▶ Exercise details
Look through the lines below and extract each one that contains "Saturday".

[Excerpts from a dataset]
◆ ◆ ◆ ◆ ◆

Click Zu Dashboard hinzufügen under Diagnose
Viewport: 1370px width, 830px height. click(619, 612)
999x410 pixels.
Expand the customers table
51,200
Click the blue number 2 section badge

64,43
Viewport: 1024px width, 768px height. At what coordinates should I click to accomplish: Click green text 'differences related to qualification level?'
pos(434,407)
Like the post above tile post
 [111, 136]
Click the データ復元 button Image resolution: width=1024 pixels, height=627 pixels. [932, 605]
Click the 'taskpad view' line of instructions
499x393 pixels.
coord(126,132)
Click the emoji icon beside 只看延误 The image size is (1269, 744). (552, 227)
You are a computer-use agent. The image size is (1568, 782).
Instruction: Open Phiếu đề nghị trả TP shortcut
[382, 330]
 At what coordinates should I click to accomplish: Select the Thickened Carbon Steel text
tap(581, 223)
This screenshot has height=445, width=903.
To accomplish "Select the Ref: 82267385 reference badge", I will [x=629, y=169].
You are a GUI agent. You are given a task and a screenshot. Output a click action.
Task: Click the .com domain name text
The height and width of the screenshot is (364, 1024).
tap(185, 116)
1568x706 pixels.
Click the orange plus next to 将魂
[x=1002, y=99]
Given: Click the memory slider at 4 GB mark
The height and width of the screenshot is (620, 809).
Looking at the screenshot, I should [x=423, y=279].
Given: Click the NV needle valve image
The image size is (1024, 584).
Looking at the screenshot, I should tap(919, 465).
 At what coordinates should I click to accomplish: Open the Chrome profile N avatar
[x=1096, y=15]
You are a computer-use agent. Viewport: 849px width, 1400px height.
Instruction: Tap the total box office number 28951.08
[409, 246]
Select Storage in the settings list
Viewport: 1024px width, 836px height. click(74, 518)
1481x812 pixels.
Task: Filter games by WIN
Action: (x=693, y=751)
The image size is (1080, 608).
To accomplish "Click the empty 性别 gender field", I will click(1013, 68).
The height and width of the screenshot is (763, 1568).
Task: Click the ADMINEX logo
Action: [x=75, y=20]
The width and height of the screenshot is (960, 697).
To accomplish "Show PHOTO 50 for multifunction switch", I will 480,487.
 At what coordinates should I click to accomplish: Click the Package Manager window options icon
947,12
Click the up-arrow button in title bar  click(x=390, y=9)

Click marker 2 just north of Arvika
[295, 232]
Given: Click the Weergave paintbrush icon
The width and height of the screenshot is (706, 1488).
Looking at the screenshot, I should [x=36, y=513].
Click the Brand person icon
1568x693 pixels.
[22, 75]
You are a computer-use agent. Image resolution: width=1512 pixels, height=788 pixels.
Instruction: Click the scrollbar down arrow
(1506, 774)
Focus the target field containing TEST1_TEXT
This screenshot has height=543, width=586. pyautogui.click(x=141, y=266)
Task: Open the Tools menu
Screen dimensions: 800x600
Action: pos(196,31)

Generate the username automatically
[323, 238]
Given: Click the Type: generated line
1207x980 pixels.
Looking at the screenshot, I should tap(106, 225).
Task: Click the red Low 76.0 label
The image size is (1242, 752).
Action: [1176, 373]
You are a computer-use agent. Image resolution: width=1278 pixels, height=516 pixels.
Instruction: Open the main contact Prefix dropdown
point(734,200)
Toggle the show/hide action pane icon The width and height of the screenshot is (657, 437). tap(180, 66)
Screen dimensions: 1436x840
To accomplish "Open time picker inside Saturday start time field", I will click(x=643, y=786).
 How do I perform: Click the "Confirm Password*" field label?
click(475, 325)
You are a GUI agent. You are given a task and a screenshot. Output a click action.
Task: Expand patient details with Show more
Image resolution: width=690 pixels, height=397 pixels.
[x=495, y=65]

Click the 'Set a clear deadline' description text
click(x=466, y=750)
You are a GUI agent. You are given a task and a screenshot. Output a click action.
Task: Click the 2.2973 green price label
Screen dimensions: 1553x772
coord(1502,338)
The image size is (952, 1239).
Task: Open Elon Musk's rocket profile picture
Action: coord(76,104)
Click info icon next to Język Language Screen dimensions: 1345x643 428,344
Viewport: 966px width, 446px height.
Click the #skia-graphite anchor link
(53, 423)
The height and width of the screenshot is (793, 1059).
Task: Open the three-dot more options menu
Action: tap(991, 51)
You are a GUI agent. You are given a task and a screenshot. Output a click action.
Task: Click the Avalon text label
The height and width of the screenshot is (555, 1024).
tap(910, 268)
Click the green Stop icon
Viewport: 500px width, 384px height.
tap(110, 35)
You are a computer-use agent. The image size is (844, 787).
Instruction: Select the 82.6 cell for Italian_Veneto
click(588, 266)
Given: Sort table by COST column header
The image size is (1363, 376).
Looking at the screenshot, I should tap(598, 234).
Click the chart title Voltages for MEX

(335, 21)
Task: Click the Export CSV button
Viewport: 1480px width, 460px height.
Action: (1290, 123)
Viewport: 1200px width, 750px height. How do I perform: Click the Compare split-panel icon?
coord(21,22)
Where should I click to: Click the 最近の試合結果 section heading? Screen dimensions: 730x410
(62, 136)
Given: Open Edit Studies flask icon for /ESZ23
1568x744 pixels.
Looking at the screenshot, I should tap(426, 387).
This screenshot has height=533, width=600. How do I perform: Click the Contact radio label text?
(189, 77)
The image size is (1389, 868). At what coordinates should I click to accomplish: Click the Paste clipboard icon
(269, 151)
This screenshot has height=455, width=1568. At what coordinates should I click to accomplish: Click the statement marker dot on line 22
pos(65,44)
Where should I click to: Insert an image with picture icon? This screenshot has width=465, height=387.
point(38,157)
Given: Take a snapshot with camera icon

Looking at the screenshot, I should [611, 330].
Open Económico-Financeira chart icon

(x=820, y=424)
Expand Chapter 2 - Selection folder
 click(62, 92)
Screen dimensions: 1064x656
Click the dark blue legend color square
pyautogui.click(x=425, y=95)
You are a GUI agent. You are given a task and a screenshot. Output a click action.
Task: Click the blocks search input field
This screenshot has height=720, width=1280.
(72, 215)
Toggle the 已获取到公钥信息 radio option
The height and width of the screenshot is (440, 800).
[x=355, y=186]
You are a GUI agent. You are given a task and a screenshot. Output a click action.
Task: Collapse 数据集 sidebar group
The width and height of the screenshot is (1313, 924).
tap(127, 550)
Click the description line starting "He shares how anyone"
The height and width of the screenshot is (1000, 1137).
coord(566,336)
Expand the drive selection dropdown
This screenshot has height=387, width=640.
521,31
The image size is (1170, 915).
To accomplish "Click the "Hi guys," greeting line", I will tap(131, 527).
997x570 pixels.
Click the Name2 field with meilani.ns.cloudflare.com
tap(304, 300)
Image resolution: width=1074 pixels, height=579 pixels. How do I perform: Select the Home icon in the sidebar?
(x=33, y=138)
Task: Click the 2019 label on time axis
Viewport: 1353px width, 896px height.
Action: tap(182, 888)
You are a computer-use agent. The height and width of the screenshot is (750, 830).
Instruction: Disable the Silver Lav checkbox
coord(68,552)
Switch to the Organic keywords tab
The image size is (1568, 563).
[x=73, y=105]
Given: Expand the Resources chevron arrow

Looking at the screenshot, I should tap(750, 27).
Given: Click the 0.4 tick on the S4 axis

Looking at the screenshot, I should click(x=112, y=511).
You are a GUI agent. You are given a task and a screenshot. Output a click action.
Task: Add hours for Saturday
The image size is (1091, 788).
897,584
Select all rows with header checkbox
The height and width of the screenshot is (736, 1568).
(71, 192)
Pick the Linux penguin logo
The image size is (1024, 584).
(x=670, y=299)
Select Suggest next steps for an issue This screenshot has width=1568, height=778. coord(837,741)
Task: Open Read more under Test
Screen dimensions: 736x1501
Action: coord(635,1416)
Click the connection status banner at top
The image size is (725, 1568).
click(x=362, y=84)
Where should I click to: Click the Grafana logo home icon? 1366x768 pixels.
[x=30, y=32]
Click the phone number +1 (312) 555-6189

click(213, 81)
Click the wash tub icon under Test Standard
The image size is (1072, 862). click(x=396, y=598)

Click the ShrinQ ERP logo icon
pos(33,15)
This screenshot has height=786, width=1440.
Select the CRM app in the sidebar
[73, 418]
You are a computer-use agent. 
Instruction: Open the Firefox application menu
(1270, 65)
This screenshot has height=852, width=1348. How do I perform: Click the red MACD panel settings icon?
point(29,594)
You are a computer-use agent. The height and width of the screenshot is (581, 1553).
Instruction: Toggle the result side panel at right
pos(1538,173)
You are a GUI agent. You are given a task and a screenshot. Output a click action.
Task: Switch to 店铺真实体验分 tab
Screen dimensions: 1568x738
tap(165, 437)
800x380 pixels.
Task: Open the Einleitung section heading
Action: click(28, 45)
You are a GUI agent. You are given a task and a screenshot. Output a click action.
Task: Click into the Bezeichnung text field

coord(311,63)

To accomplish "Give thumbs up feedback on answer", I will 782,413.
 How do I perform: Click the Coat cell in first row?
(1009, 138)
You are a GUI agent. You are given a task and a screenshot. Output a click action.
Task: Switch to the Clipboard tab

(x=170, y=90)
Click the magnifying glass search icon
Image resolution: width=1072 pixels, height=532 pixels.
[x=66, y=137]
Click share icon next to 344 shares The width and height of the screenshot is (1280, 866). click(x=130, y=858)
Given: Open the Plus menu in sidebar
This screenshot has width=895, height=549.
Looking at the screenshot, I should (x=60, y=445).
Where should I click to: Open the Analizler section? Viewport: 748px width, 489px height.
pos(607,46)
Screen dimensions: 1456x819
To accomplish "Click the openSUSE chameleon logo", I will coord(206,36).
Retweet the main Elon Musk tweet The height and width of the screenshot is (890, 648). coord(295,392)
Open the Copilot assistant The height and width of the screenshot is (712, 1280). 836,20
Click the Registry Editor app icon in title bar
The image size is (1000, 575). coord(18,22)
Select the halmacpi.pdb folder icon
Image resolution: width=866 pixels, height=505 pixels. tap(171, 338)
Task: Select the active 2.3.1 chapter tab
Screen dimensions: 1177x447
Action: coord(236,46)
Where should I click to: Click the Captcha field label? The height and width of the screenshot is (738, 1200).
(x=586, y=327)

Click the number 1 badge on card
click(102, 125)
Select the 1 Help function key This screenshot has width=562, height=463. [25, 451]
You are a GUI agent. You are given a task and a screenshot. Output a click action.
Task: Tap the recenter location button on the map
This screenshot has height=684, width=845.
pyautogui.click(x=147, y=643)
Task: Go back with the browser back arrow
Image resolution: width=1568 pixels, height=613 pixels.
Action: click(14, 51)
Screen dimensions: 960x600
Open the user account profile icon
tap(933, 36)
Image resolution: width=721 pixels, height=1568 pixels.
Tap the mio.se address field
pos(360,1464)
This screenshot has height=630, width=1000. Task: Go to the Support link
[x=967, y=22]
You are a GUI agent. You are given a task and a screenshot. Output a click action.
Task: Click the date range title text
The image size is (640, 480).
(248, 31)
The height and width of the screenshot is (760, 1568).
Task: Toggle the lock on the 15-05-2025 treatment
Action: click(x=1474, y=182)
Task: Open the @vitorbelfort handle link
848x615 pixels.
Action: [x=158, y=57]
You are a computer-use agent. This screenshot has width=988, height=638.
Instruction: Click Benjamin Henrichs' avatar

◆ ◆ ◆ ◆ ◆

▶ Result below
To accomplish "Open time picker inside Saturday start time field", I will click(x=643, y=786).
Task: Add hours for Saturday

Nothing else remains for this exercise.